Partiellement détruite pendant les guerres de Religion, l’église tombe en ruine au XIXe siècle avant d’être restaurée à partir de 1886 par l’abbé Bérenger Saunière. Ce dernier y découvre des parchemins et un tombeau, alimentant la légende d’un trésor caché. Les travaux, menés avec l’architecte Caminade à partir de 1897, transforment radicalement l’édifice : décors sulpiciens, mobilier commandé à la fabrique Giscard (statues, chemin de croix), et un dallage en échiquier interprété comme un symbole ésotérique. Le tympan, orné d’inscriptions latines et de la statue de Marie-Madeleine, ainsi que la présence du démon Asmodée soutenant le bénitier, renforcent son mystère.

L’église est classée monument historique en 1994, mais subit un acte de vandalisme en 2017 : une femme masquée dégrade plusieurs éléments, dont la statue d’Asmodée et un bas-relief, en lien avec un contexte politique international. L’édifice conserve aujourd’hui son décor peint de 1897 (voûte céleste, médaillons, frises) et son mobilier d’origine, tandis que son extérieur, moins transformé, garde des traces médiévales comme les bandes lombardes et le clocher à baies géminées. Les théories sur un trésor caché, liées à des symboles occultes ou francs-maçons, continuent d’alimenter son aura énigmatique.
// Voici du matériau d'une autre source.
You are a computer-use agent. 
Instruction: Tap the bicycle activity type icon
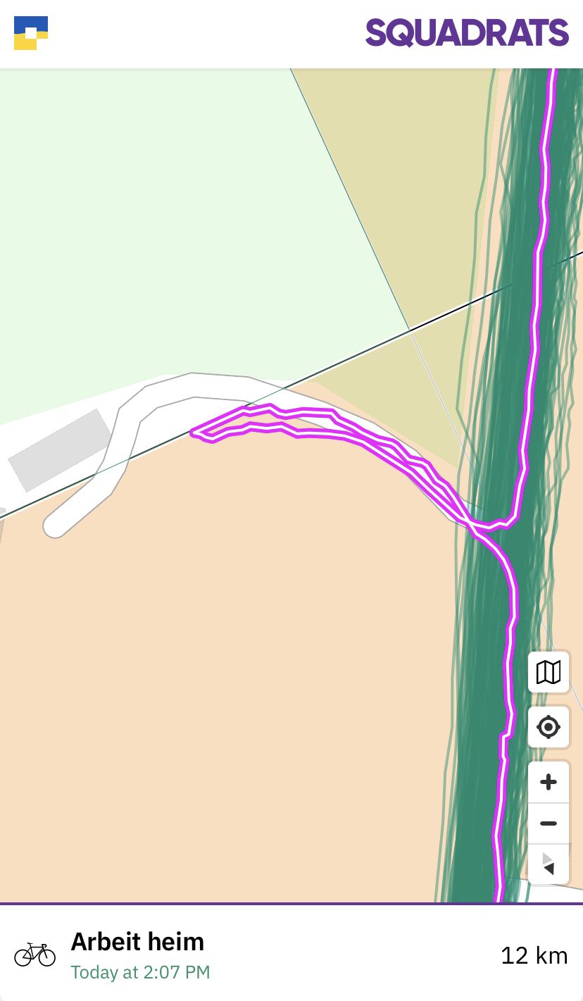pos(35,955)
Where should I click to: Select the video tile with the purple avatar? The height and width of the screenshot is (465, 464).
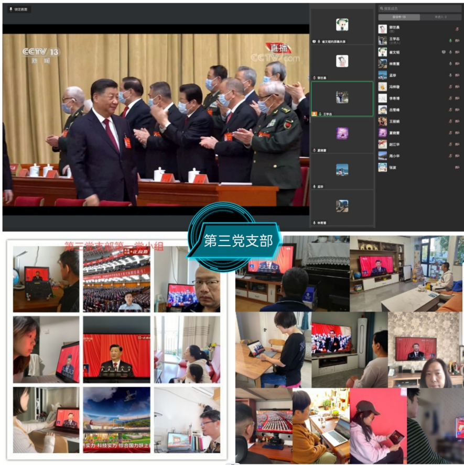(342, 134)
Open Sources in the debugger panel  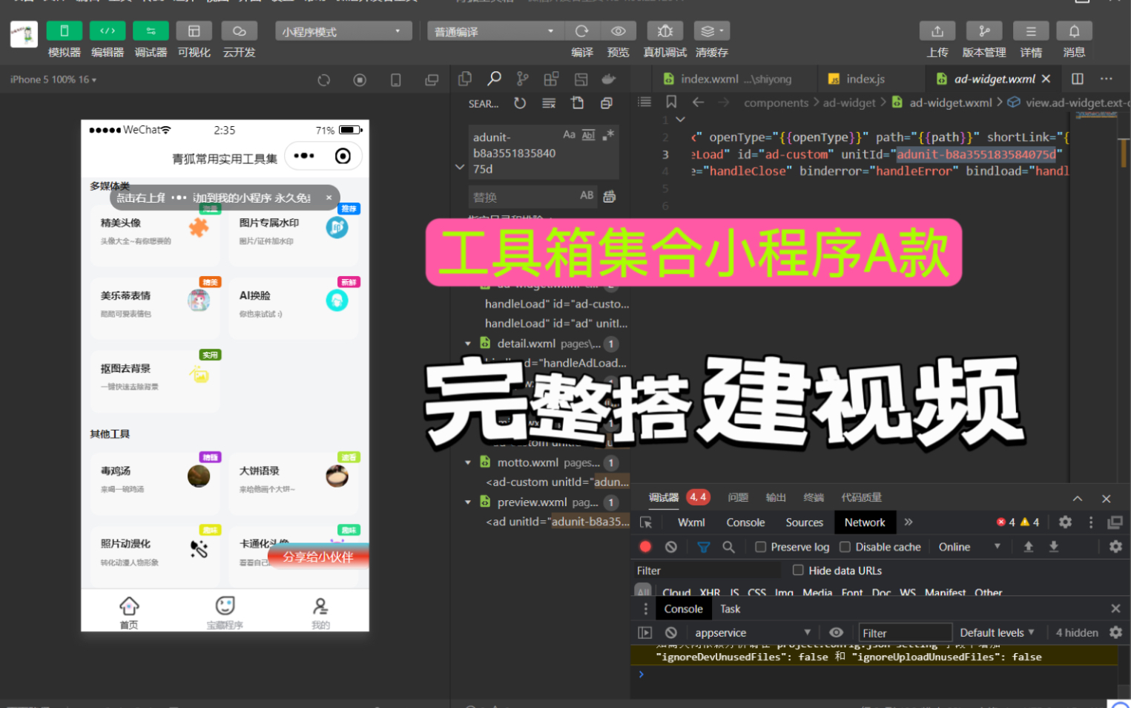[x=804, y=522]
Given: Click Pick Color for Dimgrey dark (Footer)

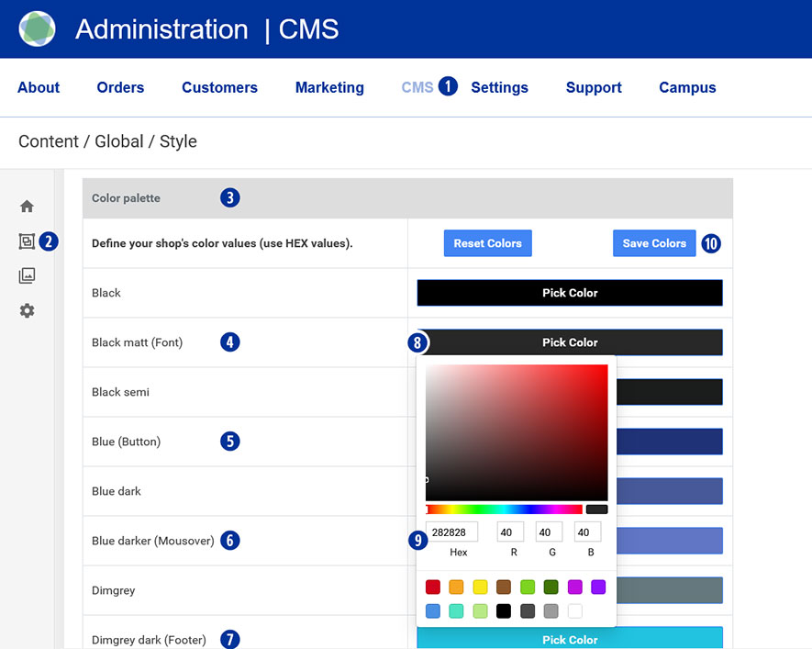Looking at the screenshot, I should coord(569,639).
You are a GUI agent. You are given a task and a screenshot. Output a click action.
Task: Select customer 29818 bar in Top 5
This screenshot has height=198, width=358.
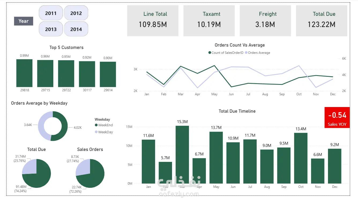click(24, 73)
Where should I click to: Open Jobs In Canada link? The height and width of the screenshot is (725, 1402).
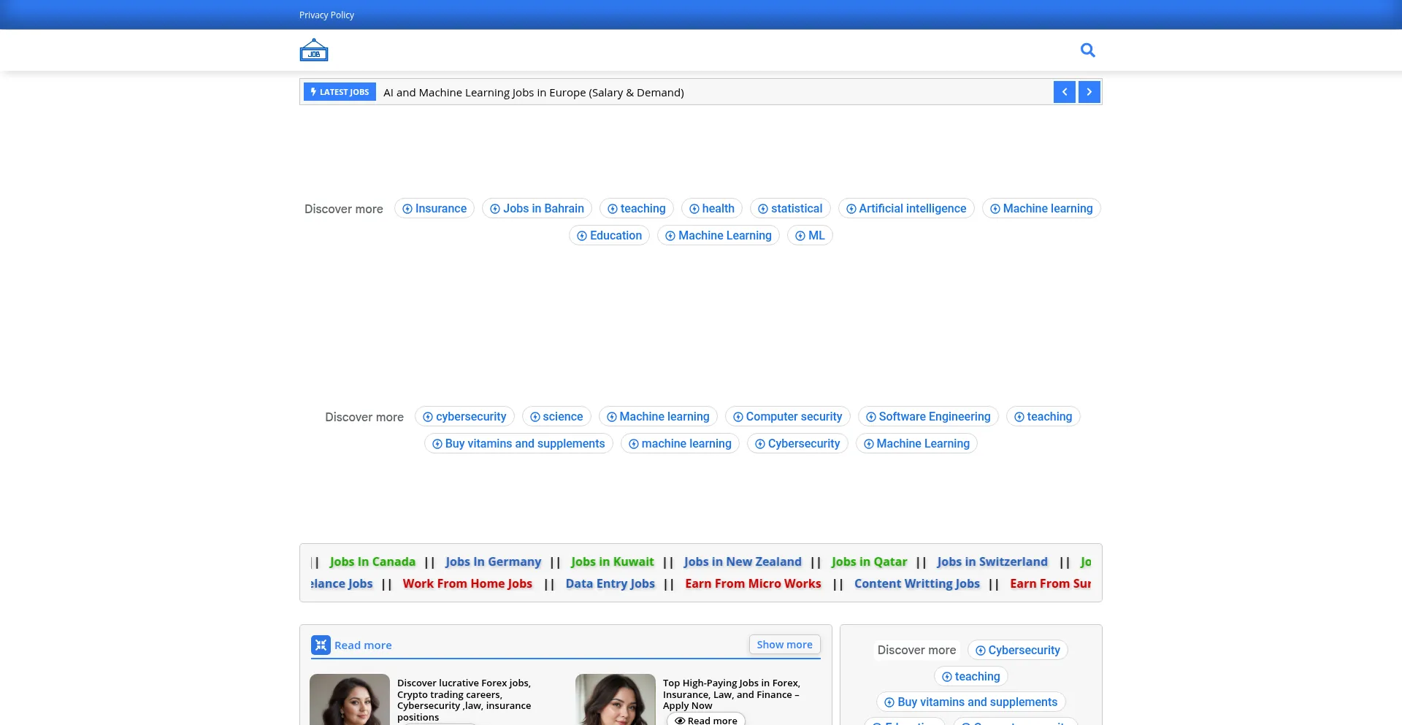pos(372,561)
Architecturalement, l’église se compose d’une nef unique voûtée en berceau, d’un chevet semi-circulaire et d’un clocher médiéval. Les cloisons en brique du XIXe siècle, couronnées de créneaux, masquent les irrégularités de la structure primitive. À l’intérieur, les peintures murales, les statues (dont celles de saint Roch, sainte Germaine, ou saint Antoine) et les vitraux d’Henri Feur créent une atmosphère à la fois religieuse et mystérieuse. Le presbytère, accolé à la façade, et les inscriptions latines du tympan (comme Terribilis est locus iste) ajoutent à son caractère unique.

Le mobilier, acquis auprès de la fabrique Giscard entre 1896 et 1897, inclut des statues de saints (Saint-Joseph, Vierge à l’Enfant, Saint-Béranger) et un autel roman en terre cuite surmonté d’une voûte étoilée. La fresque du Mont des béatitudes et le chemin de croix, interprétés comme des indices cryptés, reflètent l’influence de Saunière, dont les liens supposés avec des milieux occultistes ou rosicruciens nourrissent encore les spéculations. L’église, propriété de la commune, reste un lieu de visite majeur, mêlant patrimoine religieux et légende.